*EXTRAIT À LIRE*:
-- -- --
Le Clark Art Institute a vu le jour en 1955 grâce à Sterling et Francine Clark en quête d’un écrin pour leur collection. Depuis sa création, le Clark a pris beaucoup d’autres initiatives…  

Un institut tel le Clark se doit d’être dans une dynamique constante. A commencer par l’enrichissement de son patrimoine grâce aux achats et aux dons : nous avons reçu, récemment, la collection significative de Sir Edwin Manton. Composée de trois cent trois oeuvres d’art britannique, essentiellement des paysages, elle abrite des pépites comme ces ensembles de Turner ou de Constable qui nous ont permis de remodeler les nôtres. 

En 1972, en collaboration avec le Williams College, l’institution de la ville, le Clark a instauré un master en histoire de l’art qui est aujourd’hui « la » carte de visite pour qui veut embrasser une carrière muséale. Le directeur du MOMA, celui de l’Art Institute of Chicago, ou de la National Gallery du Canada…. Tous sont passés par Williamstown. Afin d’ étayer ce projet d’envergure et d’offrir aux étudiants des conditions de travail optimales, le Clark a conçu un nouveau bâtiment ainsi qu’une bibliothèque, riche de 350 000 ouvrages en accès libre.

Le troisième point, évoqué précédemment, est la mise en place, en 2000, du programme de recherche destinés aux historiens d’art (RAP). Depuis mon arrivée, nous avons mis en oeuvre des séjours d’étude plus courts et moins formels destinés aux chercheurs dans l’impossibilité de prendre une année sabbatique.
-- -- --
*DONNÉES*:
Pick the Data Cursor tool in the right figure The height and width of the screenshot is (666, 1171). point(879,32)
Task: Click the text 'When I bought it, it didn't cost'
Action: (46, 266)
-- -- --
*EXERCICES*:
1. Reformulez sous forme de liste le paragraphe de l'extrait qui commence par « En 1972, en collaboration », en conservant ses faits principaux.
2. Résumez l'extrait en deux phrases.
3. Les affirmations suivantes concordent-elles avec l'extrait ? Répondez par oui ou par non et citez les mots de l'extrait qui tranchent.
(a) La collection de Sir Edwin Manton se compose surtout de portraits.
(b) La bibliothèque du Clark offre 350 000 ouvrages en accès libre.
(c) Le programme de recherche destiné aux historiens d'art a été mis en place en 1972.

*RÉPONSES ATTENDUES*:
1.
- En 1972, le Clark a créé, avec le Williams College, un master en histoire de l'art.
- Ce master est aujourd'hui « la » carte de visite pour qui veut faire carrière dans les musées.
- Les directeurs du MOMA, de l'Art Institute of Chicago et de la National Gallery du Canada sont tous passés par Williamstown.
- Pour soutenir ce projet, le Clark a conçu un nouveau bâtiment et une bibliothèque de 350 000 ouvrages en accès libre.

2. Fondé en 1955 par Sterling et Francine Clark pour abriter leur collection, le Clark Art Institute enrichit son patrimoine par des achats et des dons, dont récemment la collection de Sir Edwin Manton, riche de trois cent trois œuvres d'art britannique. Il a aussi instauré en 1972 un master en histoire de l'art avec le Williams College, puis en 2000 un programme de recherche pour les historiens d'art, complété depuis par des séjours d'étude plus courts.

3.
(a) Non : « essentiellement des paysages ».
(b) Oui : « riche de 350 000 ouvrages en accès libre ».
(c) Non : « la mise en place, en 2000, du programme de recherche destinés aux historiens d’art (RAP) ».